RECORDS FOR THIS TASK:

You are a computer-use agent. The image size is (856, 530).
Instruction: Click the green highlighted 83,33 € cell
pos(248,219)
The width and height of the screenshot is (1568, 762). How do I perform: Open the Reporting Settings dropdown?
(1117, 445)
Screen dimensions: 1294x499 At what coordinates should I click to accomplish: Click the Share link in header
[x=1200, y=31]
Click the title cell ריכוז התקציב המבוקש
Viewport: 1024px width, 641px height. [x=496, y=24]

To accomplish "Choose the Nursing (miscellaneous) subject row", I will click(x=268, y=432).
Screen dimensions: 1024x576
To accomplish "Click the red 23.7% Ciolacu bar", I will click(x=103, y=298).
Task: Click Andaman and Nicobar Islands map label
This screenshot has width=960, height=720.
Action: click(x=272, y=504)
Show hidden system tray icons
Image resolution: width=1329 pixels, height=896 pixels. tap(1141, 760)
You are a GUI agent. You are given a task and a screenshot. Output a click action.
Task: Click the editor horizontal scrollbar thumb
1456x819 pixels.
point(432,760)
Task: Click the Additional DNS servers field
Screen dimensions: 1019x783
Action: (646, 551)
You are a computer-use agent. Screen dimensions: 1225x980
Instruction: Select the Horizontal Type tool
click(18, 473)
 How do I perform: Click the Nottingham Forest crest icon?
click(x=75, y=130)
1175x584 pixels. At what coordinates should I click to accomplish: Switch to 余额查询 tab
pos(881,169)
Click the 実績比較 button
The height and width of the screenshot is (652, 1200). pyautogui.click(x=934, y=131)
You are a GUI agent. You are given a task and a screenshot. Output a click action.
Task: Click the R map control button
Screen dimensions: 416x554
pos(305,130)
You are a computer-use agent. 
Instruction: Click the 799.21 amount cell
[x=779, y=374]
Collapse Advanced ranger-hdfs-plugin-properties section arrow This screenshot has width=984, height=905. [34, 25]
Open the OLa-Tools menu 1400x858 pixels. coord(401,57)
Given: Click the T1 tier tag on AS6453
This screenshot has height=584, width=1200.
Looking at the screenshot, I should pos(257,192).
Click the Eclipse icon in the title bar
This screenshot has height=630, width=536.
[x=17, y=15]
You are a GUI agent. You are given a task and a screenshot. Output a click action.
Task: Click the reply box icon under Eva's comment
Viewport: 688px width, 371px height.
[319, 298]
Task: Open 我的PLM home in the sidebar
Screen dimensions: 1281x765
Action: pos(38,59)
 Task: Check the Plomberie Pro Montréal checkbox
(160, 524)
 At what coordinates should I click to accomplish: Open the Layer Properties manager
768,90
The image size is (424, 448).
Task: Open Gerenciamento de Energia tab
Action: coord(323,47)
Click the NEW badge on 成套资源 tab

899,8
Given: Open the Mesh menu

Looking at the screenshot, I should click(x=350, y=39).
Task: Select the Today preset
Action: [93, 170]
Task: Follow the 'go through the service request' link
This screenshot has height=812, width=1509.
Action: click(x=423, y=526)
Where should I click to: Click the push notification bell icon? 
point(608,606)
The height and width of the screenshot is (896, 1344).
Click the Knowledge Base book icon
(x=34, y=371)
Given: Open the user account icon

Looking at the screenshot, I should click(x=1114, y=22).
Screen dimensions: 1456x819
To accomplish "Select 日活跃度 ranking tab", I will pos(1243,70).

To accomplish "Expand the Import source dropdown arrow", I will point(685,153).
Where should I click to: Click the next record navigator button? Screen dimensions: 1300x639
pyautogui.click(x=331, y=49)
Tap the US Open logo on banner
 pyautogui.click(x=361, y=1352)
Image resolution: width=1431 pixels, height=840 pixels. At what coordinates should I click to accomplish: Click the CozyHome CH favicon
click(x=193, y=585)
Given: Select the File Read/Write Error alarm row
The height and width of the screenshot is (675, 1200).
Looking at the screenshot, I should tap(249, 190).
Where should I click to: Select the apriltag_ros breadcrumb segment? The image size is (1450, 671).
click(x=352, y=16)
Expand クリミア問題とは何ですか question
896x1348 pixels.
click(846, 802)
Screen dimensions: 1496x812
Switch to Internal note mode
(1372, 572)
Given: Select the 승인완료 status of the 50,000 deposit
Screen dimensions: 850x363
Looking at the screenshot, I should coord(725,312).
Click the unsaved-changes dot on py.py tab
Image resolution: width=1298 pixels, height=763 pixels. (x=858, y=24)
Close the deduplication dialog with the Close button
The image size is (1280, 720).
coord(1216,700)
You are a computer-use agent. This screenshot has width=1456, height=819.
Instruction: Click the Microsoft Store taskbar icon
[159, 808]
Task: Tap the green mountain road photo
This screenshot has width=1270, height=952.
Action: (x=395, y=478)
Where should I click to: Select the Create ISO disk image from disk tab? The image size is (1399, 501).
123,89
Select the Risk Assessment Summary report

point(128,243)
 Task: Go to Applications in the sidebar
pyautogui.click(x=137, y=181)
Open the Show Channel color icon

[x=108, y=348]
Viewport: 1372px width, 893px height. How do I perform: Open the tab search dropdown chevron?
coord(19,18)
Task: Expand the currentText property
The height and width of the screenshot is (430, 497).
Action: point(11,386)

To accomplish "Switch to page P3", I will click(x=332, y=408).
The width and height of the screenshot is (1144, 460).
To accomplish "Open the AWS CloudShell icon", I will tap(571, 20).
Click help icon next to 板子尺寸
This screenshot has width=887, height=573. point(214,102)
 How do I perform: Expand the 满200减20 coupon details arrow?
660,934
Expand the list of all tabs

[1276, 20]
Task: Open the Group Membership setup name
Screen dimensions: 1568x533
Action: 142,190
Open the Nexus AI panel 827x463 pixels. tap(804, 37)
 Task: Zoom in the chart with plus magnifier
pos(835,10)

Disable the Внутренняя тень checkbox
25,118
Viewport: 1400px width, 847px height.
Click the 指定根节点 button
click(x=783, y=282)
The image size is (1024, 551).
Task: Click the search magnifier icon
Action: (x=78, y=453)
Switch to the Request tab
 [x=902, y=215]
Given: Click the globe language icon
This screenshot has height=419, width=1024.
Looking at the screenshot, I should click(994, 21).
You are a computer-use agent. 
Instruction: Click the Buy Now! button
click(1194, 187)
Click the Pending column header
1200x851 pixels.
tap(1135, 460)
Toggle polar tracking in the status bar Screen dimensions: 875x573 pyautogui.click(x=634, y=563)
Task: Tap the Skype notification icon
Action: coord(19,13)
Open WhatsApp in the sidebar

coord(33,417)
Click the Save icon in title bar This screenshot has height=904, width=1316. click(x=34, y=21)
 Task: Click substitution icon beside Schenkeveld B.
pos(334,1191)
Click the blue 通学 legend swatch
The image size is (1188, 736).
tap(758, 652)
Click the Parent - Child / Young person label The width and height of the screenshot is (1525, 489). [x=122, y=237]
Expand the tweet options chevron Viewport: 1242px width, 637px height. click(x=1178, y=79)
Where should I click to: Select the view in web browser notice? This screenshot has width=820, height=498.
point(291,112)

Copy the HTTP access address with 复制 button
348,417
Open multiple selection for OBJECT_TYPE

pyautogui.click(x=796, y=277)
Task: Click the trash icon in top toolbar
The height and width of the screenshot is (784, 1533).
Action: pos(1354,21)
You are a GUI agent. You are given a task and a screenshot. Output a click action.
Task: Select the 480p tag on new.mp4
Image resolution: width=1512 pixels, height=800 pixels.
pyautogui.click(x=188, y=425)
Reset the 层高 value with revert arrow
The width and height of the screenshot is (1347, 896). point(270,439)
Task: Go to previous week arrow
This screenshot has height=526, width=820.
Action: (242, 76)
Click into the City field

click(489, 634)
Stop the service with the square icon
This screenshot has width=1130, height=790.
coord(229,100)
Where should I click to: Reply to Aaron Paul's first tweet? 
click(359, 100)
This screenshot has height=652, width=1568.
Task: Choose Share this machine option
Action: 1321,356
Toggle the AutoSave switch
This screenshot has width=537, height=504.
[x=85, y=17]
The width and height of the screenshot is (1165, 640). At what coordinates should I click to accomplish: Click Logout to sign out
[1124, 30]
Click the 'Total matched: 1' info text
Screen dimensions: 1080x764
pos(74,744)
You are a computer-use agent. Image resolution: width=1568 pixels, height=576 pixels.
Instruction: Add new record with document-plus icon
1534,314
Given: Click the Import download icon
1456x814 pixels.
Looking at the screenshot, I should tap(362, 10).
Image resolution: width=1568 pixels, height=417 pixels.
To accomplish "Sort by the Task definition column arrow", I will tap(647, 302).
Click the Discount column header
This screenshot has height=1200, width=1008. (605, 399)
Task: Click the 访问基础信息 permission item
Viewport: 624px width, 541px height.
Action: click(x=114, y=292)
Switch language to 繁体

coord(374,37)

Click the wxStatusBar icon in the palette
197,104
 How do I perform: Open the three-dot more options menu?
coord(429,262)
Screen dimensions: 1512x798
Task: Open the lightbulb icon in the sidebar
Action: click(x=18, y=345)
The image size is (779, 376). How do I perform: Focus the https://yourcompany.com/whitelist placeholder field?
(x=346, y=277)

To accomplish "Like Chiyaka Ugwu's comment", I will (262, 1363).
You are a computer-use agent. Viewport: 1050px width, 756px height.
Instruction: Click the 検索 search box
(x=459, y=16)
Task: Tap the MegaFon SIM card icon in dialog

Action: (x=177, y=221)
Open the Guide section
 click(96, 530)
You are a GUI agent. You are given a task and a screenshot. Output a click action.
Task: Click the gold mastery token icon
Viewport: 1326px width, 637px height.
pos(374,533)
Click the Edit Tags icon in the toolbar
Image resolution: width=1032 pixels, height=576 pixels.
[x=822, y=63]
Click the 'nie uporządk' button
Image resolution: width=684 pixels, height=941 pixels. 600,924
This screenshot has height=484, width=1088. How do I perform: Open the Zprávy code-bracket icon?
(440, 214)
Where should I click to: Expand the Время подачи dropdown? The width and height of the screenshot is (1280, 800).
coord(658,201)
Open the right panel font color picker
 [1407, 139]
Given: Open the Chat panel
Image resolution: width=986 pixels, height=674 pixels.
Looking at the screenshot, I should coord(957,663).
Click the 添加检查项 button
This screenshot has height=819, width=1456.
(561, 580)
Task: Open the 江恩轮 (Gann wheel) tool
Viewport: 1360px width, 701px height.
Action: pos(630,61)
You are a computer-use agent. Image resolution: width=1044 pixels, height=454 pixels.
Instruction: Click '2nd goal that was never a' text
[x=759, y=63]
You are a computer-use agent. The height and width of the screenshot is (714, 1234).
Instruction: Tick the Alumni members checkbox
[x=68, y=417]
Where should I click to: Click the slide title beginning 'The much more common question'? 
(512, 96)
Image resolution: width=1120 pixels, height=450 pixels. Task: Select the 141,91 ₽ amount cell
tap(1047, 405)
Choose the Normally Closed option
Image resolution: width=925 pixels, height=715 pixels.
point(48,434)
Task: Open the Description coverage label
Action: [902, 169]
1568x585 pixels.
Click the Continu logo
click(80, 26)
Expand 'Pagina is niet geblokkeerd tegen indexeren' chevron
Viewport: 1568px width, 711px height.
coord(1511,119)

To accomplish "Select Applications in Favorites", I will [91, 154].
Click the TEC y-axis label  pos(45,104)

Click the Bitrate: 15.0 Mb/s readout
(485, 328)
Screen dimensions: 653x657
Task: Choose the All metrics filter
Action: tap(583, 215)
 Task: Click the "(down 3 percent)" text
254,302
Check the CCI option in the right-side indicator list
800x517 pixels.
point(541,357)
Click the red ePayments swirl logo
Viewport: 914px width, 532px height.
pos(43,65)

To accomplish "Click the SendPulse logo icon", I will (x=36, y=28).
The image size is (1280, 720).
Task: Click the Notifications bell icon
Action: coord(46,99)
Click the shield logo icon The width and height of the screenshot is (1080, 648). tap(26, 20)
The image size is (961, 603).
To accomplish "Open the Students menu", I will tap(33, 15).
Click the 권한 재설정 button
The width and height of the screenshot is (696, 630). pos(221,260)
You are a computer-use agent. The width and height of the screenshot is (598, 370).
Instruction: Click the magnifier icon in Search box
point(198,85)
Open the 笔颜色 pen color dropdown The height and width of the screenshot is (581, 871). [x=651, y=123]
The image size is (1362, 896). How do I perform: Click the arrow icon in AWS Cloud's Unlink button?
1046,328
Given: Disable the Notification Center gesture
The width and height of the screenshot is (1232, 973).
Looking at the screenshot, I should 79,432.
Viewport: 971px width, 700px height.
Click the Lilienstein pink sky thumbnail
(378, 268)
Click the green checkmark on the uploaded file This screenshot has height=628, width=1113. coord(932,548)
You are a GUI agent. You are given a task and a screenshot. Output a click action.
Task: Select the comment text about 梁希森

GIVEN TASK:
Convert the material above, from its first line through the line containing "Open the OLa-Tools", into a numbered list, leaving out any blank lines.

REPLY:
1. You are a computer-use agent. The image size is (856, 530).
2. Instruction: Click the green highlighted 83,33 € cell
3. pos(248,219)
4. The width and height of the screenshot is (1568, 762). How do I perform: Open the Reporting Settings dropdown?
5. (1117, 445)
6. Screen dimensions: 1294x499 At what coordinates should I click to accomplish: Click the Share link in header
7. [x=1200, y=31]
8. Click the title cell ריכוז התקציב המבוקש
9. Viewport: 1024px width, 641px height. [x=496, y=24]
10. To accomplish "Choose the Nursing (miscellaneous) subject row", I will click(x=268, y=432).
11. Screen dimensions: 1024x576
12. To accomplish "Click the red 23.7% Ciolacu bar", I will click(x=103, y=298).
13. Task: Click Andaman and Nicobar Islands map label
14. This screenshot has width=960, height=720.
15. Action: click(x=272, y=504)
16. Show hidden system tray icons
17. Image resolution: width=1329 pixels, height=896 pixels. tap(1141, 760)
18. You are a GUI agent. You are given a task and a screenshot. Output a click action.
19. Task: Click the editor horizontal scrollbar thumb
20. 1456x819 pixels.
21. point(432,760)
22. Task: Click the Additional DNS servers field
23. Screen dimensions: 1019x783
24. Action: (646, 551)
25. You are a computer-use agent. Screen dimensions: 1225x980
26. Instruction: Select the Horizontal Type tool
27. click(18, 473)
28.  How do I perform: Click the Nottingham Forest crest icon?
29. click(x=75, y=130)
30. 1175x584 pixels. At what coordinates should I click to accomplish: Switch to 余额查询 tab
31. pos(881,169)
32. Click the 実績比較 button
33. The height and width of the screenshot is (652, 1200). pyautogui.click(x=934, y=131)
34. You are a GUI agent. You are given a task and a screenshot. Output a click action.
35. Task: Click the R map control button
36. Screen dimensions: 416x554
37. pos(305,130)
38. You are a computer-use agent. 
39. Instruction: Click the 799.21 amount cell
40. [x=779, y=374]
41. Collapse Advanced ranger-hdfs-plugin-properties section arrow This screenshot has width=984, height=905. [34, 25]
42. Open the OLa-Tools menu 1400x858 pixels. coord(401,57)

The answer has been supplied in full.